Perform the Heated Clean-Out

This procedure requires immediate cleaning without soaking overnight.

  1. If necessary, press the ON button to power on the unit. =CLEAN OUT= HEATING 78F x! displays.

  2. WAIT. The temperature rises to 194 degrees, and then a 15:00 minute timer starts with a beeper sounding. =CLEAN OUT= cleaning displays.

  3. Use a scrub brush/pad on the vat walls to loosen any crumbs or debris.

  4. Carefully clean the elements with a thin scrub brush.

  5. Scrub the underside of the lid.

  6. Remove and clean the lid gasket.

  7. The time on the timer runs out. =CLEAN OUT= *DONE*, and then TURN FRYER OFF displays.

  8. Press the power off button. =DRAIN= DRAIN (hold) and next► displays.

  9. Proceed to Drain the Water.

Drain the Water

A bucket, tub or the drain pan needs to be in place under the drain before proceeding to draining. If using the drain pan, remove all the internal parts so the pan is empty. Do not put the lid on the pan it must remain open for this procedure.

  1. Press and hold the ▼DRAIN (hold) button. Draining water, and then drain small amount to pan and then dump displays. The water drains in to the bucket/tub/ pan.

  2. When the bucket/tub/pan is partially full, release the button and the water stops draining.

  3. Remove the bucket/tub/pan from under the fryer and dispose.

  4. Repeat steps 3 and 4 in this section until the vat is completely drained.

  5. Press the next► button. IS POT EMPTY? displays.

  6. Confirm all the water is drained from the vat, and then press YES.

  7. Proceed to Rinse the Vat With Clean Water.

Rinse the Vat With Clean Water

During this procedure when the drain is open, all the water, cooking debris, and cleaner exits the bottom of the unit.
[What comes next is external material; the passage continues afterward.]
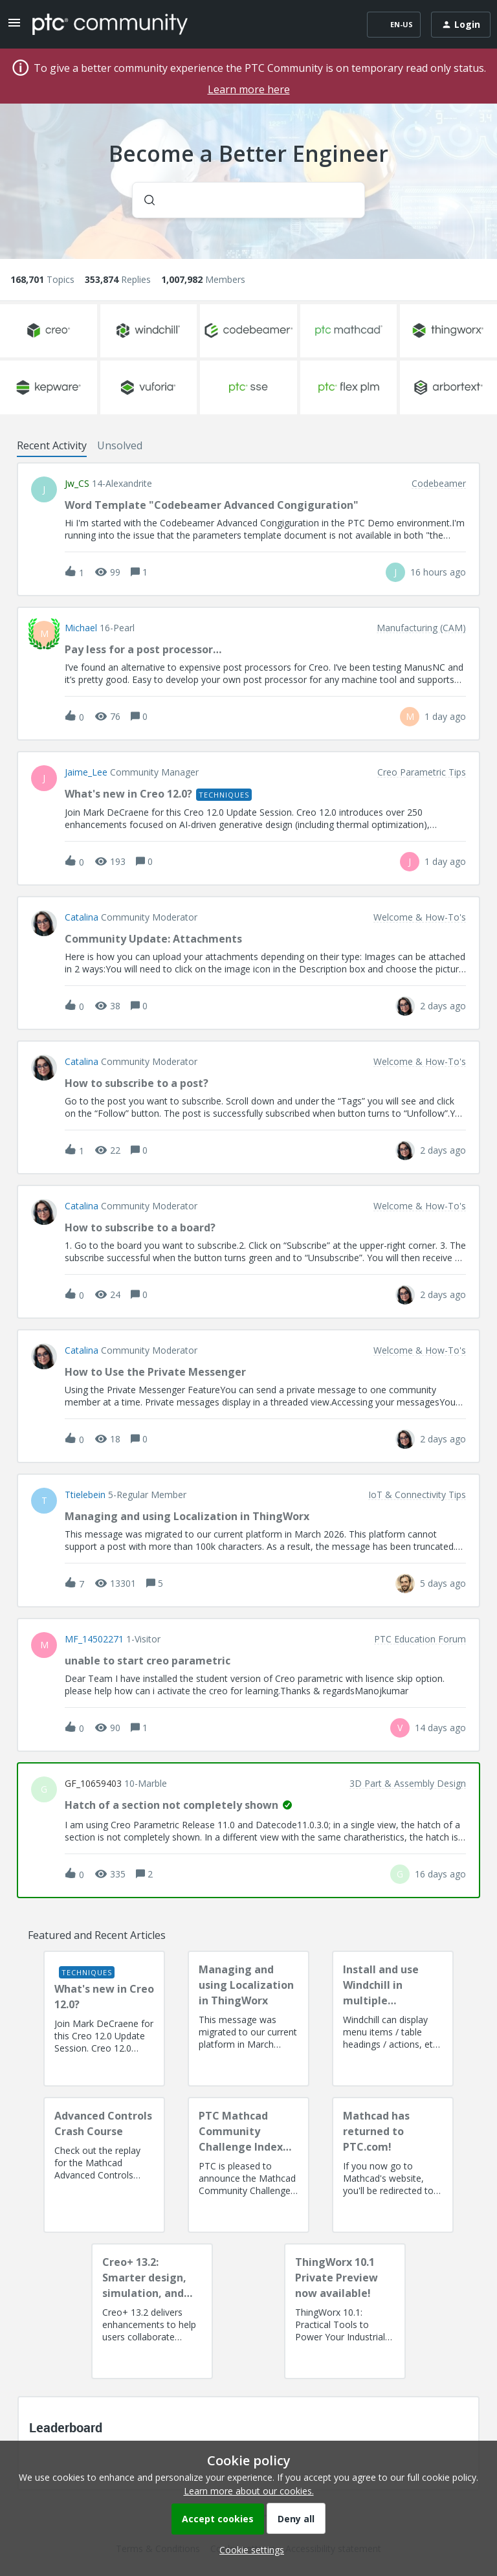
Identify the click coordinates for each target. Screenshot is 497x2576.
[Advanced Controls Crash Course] (104, 2165)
The control board does not regulate, warn or display the amount of flow through the unit in to the bucket/tub/pan, this must be done manually. Do not overflow the bucket/tub/pan.
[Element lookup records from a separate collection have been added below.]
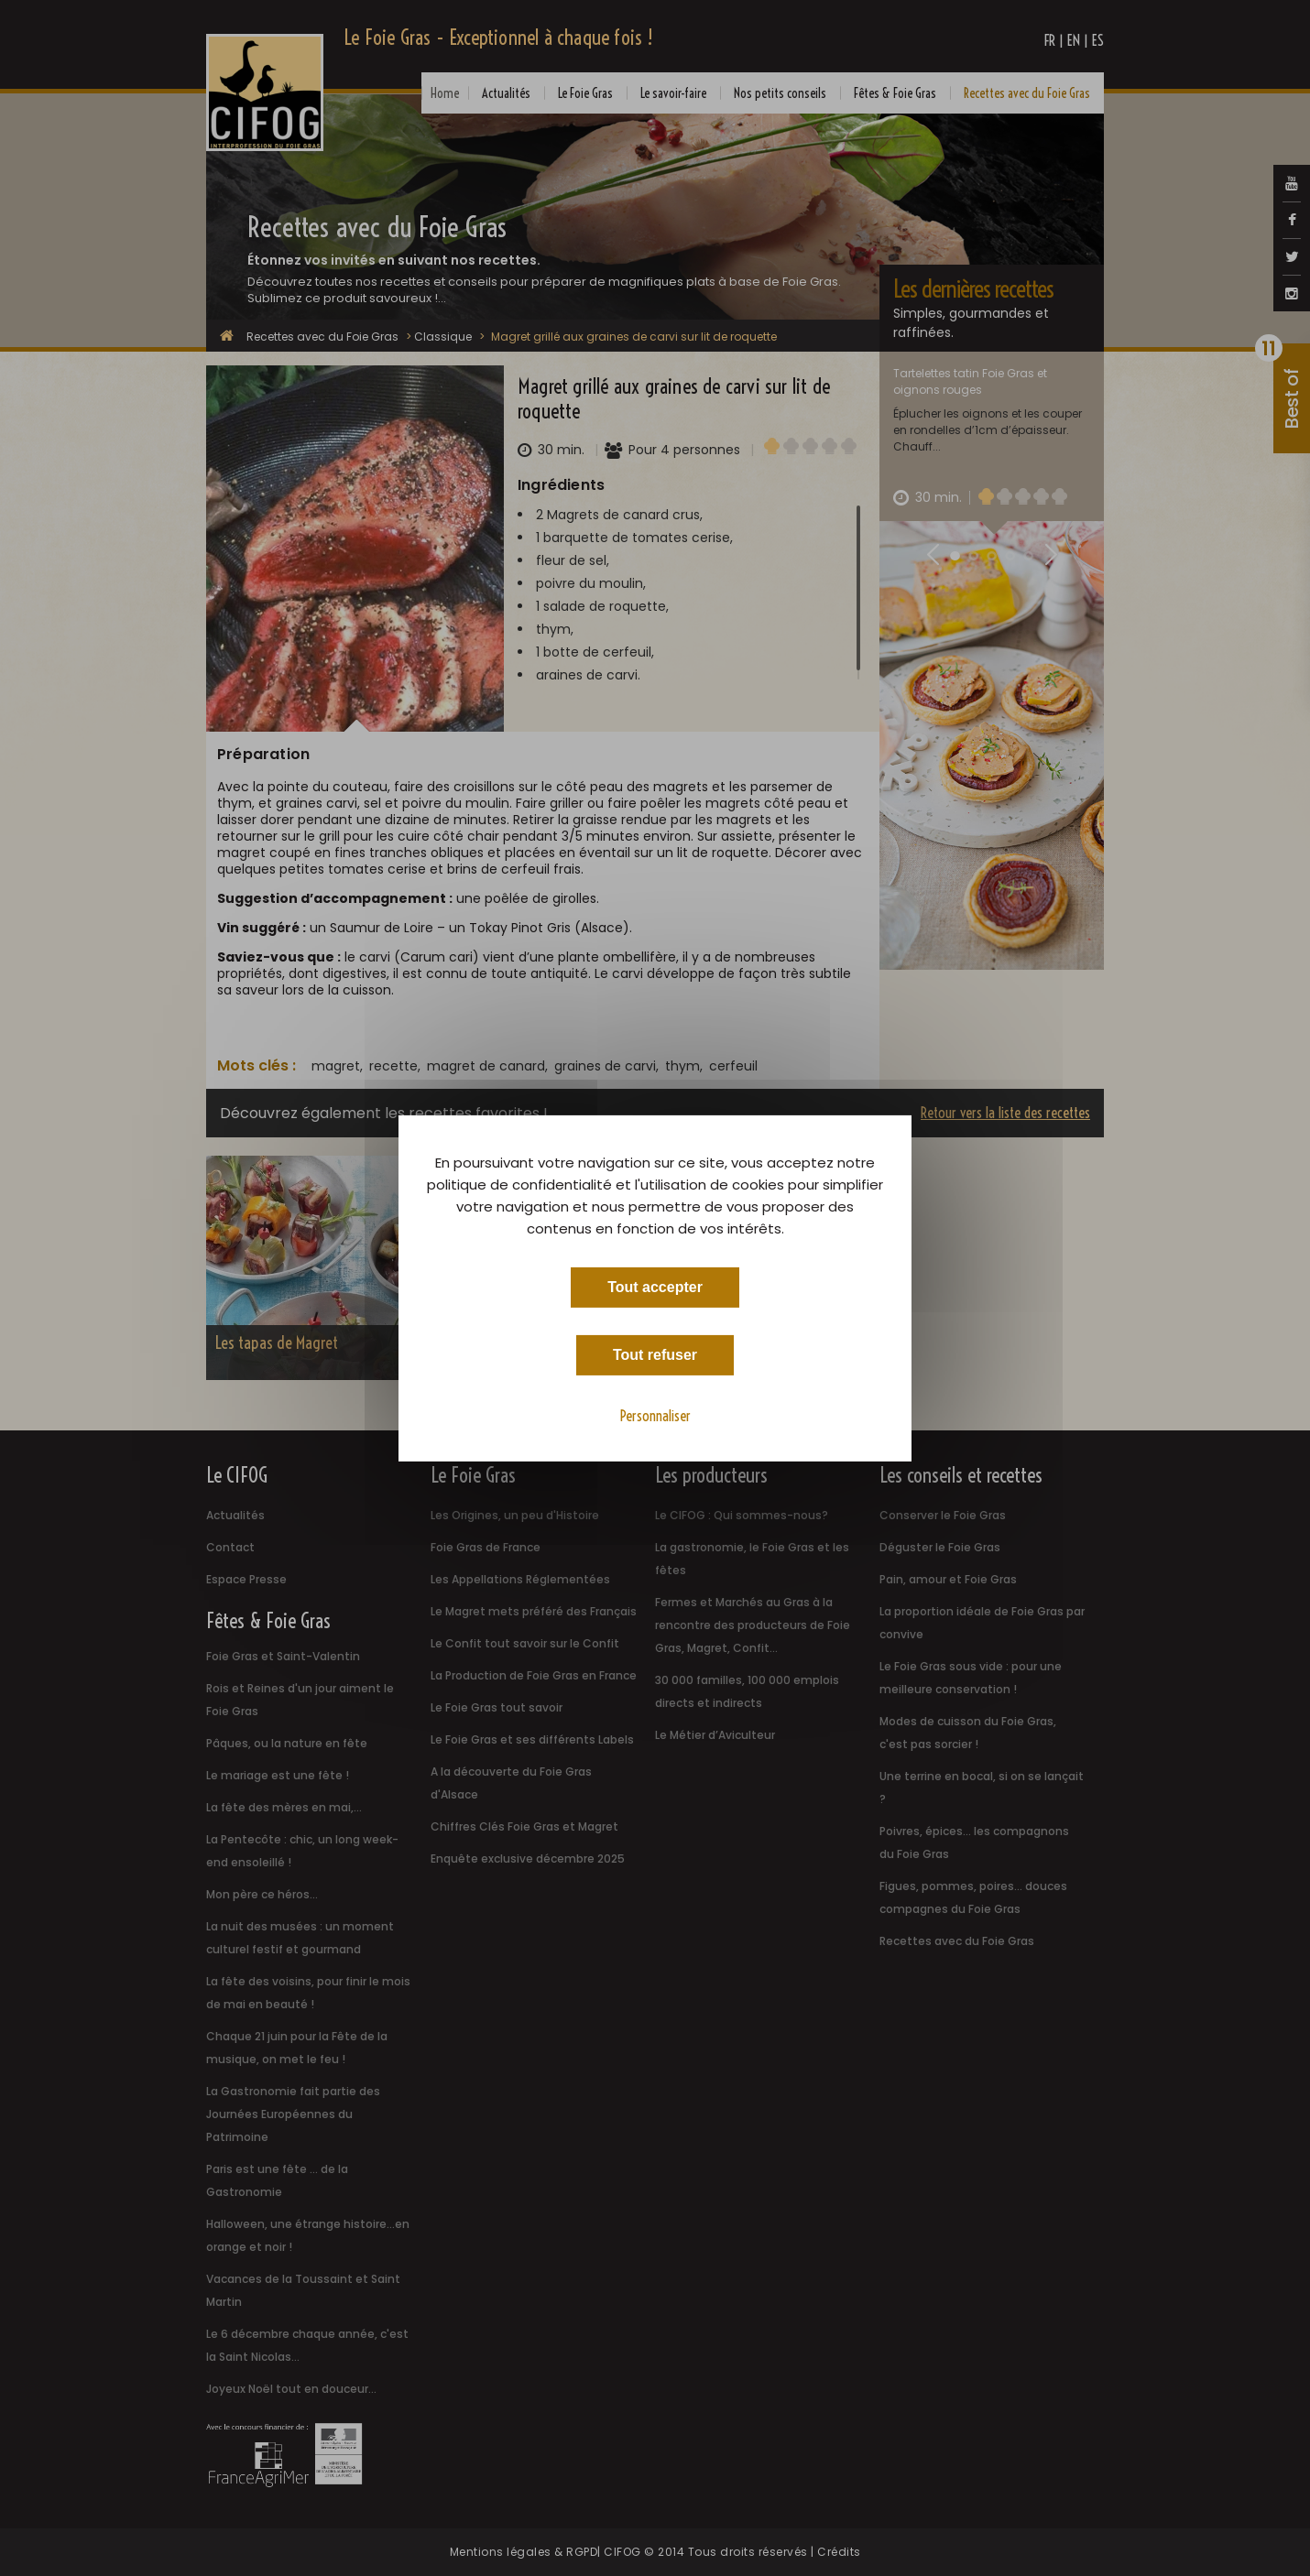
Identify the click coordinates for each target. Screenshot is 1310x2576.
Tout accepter (655, 1286)
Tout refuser (655, 1354)
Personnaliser (655, 1415)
NOTE: Some fryer cleaning solutions require a vinegar rinse. Please check product instructions.

  1. Ensure the bucket/tub/pan is under the drain. ▼OPEN DRAIN displays.

  2. Press ▼OPEN DRAIN. The drain opens.

  3. Use clean water to rinse the side walls and bottom of the vat.
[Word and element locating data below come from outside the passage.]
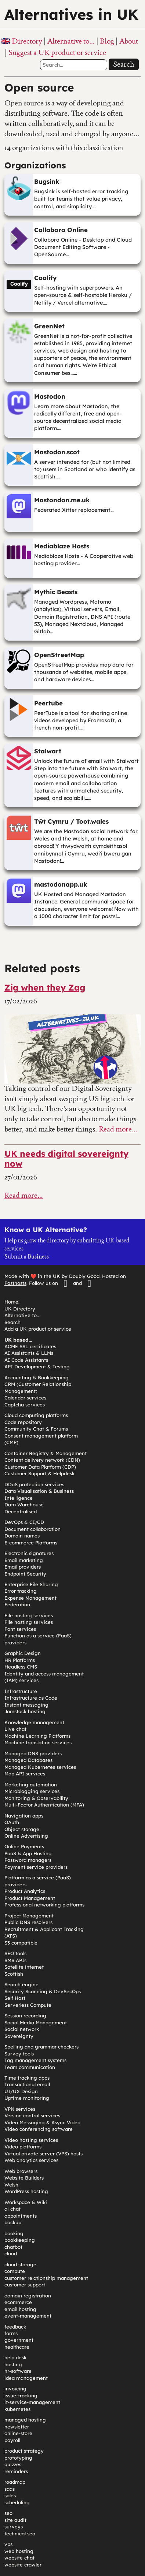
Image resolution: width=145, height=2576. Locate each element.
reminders (16, 2471)
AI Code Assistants (26, 1360)
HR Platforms (19, 1660)
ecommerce (18, 2302)
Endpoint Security (25, 1574)
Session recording (25, 2015)
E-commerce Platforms (30, 1543)
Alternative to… (71, 41)
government (18, 2340)
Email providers (22, 1567)
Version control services (32, 2115)
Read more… (118, 1129)
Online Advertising (26, 1836)
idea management (26, 2378)
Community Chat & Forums (36, 1429)
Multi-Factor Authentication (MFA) (44, 1805)
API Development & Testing (37, 1366)
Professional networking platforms (44, 1905)
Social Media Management (35, 2022)
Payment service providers (36, 1867)
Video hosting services (31, 2140)
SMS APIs (15, 1960)
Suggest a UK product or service (57, 52)
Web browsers (20, 2171)
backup (12, 2222)
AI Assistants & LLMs (28, 1353)
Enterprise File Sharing (31, 1584)
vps (8, 2544)
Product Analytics (24, 1891)
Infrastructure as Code (30, 1698)
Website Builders (24, 2178)
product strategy (24, 2451)
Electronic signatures (29, 1553)
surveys (13, 2527)
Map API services (24, 1774)
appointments (20, 2216)
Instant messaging (26, 1705)
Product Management (29, 1898)
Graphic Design (22, 1653)
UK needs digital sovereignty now (66, 1158)
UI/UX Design (21, 2091)
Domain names (22, 1536)
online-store (18, 2433)
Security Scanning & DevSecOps (42, 1991)
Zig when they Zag (44, 987)
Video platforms (22, 2147)
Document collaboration (32, 1529)
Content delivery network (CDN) (42, 1460)
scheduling (17, 2502)
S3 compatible (20, 1943)
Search (123, 64)
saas (9, 2489)
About (128, 41)
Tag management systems (35, 2060)
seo (8, 2513)
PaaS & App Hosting (28, 1853)
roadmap (14, 2482)
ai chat (12, 2209)
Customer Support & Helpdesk (39, 1473)
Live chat (15, 1729)
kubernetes (17, 2409)
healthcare (16, 2347)
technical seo (19, 2533)
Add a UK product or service (37, 1329)
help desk (15, 2357)
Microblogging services (31, 1791)
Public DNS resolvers (28, 1922)
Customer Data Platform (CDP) (40, 1467)
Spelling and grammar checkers (41, 2047)
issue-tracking (20, 2395)
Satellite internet (24, 1967)
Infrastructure (20, 1691)
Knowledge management (34, 1722)
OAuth (11, 1822)
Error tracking (20, 1591)
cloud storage (20, 2264)
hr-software (18, 2371)
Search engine (21, 1984)
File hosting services (28, 1615)
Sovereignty (18, 2036)
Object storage (21, 1829)
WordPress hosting (26, 2191)
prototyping (18, 2458)
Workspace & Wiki (25, 2202)
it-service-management (32, 2402)
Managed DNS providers (33, 1753)
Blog (107, 41)
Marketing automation (30, 1784)
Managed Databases (28, 1760)
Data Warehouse (24, 1504)
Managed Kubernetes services (40, 1767)
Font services (20, 1629)
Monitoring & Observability (36, 1798)
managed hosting (25, 2420)
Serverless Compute (27, 2005)
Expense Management (30, 1598)
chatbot (13, 2247)
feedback (15, 2327)
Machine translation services (38, 1742)
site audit (15, 2520)
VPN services (19, 2109)
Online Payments (24, 1846)
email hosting (20, 2309)
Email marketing (23, 1560)
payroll (12, 2440)
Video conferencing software (38, 2129)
  4. Stop when the bucket/tub/pan is full or the unit is rinsed clean.

  5. Press the ►◄CLOSE DRN button.

  6. Remove the bucket/tub/pan from under the fryer and dispose.

  7. Repeat steps 2 through 5 until the vat is rinsed clean of cooking debris, cleaner and dirty water.

  8. Press the ►◄CLOSE DRN button.

  9. Ensure the bucket/tub/pan is under the drain. 10)Press the next► button. =PURGE= ►PUMP displays. 11)Proceed to Purge the Oil Lines.

Purge the Oil Lines

Clear dirty, unusable oil, water and debris from the oil lines by doing the following:

  1. Confirm the fresh oil tank has new oil in it.

  2. Press and hold the ►PUMP button until clean, fresh oil comes through the jets in the bottom of the vat.

  3. To clear the oil from the vat, refer to Rinse the Vat With Clean Water.

  4. Once the vat is rinsed, press the next► button. ==WIPE== ▼OPEN DRAIN display.

  5. Proceed to Wipe the Vat

Wipe the Vat

  1. Place a bucket/tub/pan under the fryer.

  2. Press the ▼OPEN DRAIN button.

  3. Use a clean towel to wipe the sides and bottom of the pot. Guide all the remaining water and debris down the drain.

  4. Press the ►◄CLOSE DRN button to close the drain.

  5. Remove the bucket/tub/pan from under the fryer and dispose.

  6. Press the next► button. EXIT CLEAN-OUT? displays.

  7. Proceed to Exit Confirmation.

Exit Confirmation

  1. If the clean-out process is completed, press the YES button. If the drain is open, the control board automatically closes the drain. KEEP OFF UNTIL FILLED displays.

  2. If the power switch is in the ON position, move it to the OFF position to power off the unit.

  3. Fill the vat with fresh oil to the lower oil indicator line on the side of the vat.

  4. Once the vat is filled with fresh oil, the fryer is ready for normal operations.